-- Material to process follows --

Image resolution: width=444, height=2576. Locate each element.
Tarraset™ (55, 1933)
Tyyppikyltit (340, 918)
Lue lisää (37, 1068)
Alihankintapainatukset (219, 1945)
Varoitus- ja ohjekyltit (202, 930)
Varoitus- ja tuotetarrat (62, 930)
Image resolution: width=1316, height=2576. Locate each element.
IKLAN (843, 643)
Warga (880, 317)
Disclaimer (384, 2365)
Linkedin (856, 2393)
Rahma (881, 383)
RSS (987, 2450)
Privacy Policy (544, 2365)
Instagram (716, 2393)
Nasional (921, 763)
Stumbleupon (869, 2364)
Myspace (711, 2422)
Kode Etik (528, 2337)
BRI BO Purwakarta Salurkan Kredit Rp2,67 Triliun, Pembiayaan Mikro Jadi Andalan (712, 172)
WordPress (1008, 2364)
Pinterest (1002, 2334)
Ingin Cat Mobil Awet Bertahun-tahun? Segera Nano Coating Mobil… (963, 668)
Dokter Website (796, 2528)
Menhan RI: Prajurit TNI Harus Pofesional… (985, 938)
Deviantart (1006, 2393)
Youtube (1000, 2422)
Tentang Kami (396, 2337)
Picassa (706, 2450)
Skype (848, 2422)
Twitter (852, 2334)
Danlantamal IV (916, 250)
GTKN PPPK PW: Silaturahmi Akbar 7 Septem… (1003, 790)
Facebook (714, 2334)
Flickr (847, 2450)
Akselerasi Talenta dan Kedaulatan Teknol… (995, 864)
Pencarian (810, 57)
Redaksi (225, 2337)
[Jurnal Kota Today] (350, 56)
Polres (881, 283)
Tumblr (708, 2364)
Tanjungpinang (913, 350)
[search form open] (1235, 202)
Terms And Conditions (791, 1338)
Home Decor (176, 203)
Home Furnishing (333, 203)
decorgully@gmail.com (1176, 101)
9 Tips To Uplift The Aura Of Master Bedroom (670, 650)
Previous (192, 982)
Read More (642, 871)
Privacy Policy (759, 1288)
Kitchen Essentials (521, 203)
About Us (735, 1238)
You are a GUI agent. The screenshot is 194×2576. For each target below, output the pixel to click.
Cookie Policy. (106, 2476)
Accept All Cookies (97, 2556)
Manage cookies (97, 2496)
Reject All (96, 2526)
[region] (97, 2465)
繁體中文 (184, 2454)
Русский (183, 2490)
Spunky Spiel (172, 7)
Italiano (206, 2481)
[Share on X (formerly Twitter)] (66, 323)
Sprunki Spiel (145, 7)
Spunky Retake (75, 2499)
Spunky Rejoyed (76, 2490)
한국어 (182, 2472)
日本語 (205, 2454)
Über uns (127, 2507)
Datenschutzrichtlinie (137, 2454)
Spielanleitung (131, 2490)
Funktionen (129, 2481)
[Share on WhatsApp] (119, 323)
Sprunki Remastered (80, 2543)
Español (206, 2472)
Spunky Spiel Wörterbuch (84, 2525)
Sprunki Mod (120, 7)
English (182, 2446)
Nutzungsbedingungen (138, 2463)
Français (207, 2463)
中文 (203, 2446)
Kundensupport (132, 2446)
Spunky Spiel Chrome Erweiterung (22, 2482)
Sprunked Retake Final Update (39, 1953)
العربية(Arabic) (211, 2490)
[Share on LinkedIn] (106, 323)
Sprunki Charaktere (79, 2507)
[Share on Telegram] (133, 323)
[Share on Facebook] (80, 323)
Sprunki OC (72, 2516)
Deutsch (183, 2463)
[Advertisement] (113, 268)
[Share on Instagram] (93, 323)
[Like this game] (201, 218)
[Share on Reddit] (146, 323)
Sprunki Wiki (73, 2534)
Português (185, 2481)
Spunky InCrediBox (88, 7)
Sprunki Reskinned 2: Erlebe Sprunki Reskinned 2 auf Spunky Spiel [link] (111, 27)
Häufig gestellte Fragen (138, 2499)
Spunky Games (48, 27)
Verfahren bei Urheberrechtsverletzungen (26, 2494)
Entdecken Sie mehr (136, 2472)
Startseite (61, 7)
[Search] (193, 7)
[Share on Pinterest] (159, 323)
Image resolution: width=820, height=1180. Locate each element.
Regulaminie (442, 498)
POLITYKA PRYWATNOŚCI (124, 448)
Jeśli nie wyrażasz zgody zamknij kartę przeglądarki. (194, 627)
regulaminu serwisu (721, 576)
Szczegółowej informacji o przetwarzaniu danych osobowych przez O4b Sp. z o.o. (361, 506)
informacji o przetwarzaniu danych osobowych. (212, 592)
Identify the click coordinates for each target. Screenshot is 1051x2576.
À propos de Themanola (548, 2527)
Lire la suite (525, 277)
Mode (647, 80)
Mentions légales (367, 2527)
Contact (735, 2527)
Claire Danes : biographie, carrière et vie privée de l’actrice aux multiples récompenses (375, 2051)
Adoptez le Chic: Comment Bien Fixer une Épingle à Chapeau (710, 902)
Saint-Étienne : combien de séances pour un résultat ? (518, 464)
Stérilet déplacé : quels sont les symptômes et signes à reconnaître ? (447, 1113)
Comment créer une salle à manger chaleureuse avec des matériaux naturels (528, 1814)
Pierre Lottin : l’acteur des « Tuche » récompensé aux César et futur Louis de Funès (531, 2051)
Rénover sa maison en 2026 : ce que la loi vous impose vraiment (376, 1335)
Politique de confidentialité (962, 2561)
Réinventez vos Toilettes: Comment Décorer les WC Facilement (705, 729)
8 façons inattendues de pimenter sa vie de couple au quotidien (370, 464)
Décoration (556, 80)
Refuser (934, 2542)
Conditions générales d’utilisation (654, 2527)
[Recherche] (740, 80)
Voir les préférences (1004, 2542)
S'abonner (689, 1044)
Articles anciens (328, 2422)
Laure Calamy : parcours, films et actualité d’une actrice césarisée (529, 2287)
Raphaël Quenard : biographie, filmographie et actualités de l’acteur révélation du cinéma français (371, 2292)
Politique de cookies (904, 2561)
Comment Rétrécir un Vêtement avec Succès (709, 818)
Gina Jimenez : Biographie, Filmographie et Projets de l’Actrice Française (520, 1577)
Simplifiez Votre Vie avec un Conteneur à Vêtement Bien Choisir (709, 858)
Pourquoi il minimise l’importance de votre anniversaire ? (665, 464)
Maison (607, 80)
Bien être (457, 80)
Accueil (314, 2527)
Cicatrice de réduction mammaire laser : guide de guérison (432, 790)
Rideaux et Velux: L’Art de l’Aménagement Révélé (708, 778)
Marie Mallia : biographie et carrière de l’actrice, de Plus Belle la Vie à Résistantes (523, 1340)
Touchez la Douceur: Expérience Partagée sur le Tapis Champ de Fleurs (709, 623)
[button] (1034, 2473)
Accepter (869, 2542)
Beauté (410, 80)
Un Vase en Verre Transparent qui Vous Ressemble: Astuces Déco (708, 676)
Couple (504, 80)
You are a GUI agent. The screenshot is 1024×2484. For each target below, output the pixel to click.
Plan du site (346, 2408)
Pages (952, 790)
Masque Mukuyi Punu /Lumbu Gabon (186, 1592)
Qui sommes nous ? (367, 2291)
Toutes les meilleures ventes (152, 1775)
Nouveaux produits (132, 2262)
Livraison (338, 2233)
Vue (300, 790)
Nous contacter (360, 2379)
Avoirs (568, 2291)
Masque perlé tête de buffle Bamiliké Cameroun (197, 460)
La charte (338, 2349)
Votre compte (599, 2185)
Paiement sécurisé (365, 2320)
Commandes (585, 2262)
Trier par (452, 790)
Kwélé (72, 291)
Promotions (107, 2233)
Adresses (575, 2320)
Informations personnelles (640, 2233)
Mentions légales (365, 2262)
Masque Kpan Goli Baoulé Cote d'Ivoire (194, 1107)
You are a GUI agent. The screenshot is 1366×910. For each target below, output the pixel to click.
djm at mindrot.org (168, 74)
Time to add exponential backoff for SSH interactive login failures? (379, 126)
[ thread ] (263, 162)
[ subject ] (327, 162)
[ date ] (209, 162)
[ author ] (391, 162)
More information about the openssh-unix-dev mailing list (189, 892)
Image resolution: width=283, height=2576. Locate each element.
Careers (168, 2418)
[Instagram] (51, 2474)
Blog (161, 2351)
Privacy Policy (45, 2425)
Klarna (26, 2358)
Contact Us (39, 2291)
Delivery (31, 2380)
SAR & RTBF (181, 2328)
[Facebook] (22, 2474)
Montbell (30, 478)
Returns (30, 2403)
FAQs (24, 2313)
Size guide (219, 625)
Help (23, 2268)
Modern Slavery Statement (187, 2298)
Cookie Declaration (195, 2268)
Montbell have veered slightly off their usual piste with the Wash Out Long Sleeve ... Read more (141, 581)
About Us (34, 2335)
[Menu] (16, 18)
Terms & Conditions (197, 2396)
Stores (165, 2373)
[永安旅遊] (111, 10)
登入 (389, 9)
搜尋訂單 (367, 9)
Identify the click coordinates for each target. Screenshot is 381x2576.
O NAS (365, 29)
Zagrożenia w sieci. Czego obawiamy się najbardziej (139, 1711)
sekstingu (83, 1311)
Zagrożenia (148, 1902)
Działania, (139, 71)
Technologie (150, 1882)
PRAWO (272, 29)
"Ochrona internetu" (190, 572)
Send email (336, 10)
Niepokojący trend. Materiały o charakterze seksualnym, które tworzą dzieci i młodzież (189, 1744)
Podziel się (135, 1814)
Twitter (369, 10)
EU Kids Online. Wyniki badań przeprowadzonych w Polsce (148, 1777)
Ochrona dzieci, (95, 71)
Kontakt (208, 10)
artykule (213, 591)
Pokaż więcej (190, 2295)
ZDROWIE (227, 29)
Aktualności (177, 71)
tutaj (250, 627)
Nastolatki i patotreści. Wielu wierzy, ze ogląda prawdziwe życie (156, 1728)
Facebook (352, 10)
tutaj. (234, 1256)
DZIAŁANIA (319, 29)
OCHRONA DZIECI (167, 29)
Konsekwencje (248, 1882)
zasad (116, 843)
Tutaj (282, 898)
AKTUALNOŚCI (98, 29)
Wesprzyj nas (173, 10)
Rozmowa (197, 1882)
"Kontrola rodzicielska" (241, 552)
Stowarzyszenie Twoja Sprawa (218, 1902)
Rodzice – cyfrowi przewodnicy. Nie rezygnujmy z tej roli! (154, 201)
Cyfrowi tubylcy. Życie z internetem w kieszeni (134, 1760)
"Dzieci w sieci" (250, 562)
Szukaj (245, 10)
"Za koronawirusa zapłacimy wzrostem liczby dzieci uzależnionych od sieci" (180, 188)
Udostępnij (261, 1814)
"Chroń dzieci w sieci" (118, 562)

-- Material to process concluded --

## Exercise details:
The response must hold only the lines above from the line with "Facebook (714, 2334)" through the line with "Spunky Spiel Chrome Erweiterung (22, 2482)", each copied exactly, both ends kept.

## Solved exercise:
Facebook (714, 2334)
Flickr (847, 2450)
Akselerasi Talenta dan Kedaulatan Teknol… (995, 864)
Pencarian (810, 57)
Redaksi (225, 2337)
[Jurnal Kota Today] (350, 56)
Polres (881, 283)
Tumblr (708, 2364)
Tanjungpinang (913, 350)
[search form open] (1235, 202)
Terms And Conditions (791, 1338)
Home Decor (176, 203)
Home Furnishing (333, 203)
decorgully@gmail.com (1176, 101)
9 Tips To Uplift The Aura Of Master Bedroom (670, 650)
Previous (192, 982)
Read More (642, 871)
Privacy Policy (759, 1288)
Kitchen Essentials (521, 203)
About Us (735, 1238)
You are a GUI agent. The screenshot is 194×2576. For each target below, output the pixel to click.
Cookie Policy. (106, 2476)
Accept All Cookies (97, 2556)
Manage cookies (97, 2496)
Reject All (96, 2526)
[region] (97, 2465)
繁體中文 (184, 2454)
Русский (183, 2490)
Spunky Spiel (172, 7)
Italiano (206, 2481)
[Share on X (formerly Twitter)] (66, 323)
Sprunki Spiel (145, 7)
Spunky Retake (75, 2499)
Spunky Rejoyed (76, 2490)
한국어 (182, 2472)
日本語 (205, 2454)
Über uns (127, 2507)
Datenschutzrichtlinie (137, 2454)
Spielanleitung (131, 2490)
Funktionen (129, 2481)
[Share on WhatsApp] (119, 323)
Sprunki Remastered (80, 2543)
Español (206, 2472)
Spunky Spiel Wörterbuch (84, 2525)
Sprunki Mod (120, 7)
English (182, 2446)
Nutzungsbedingungen (138, 2463)
Français (207, 2463)
中文 (203, 2446)
Kundensupport (132, 2446)
Spunky Spiel Chrome Erweiterung (22, 2482)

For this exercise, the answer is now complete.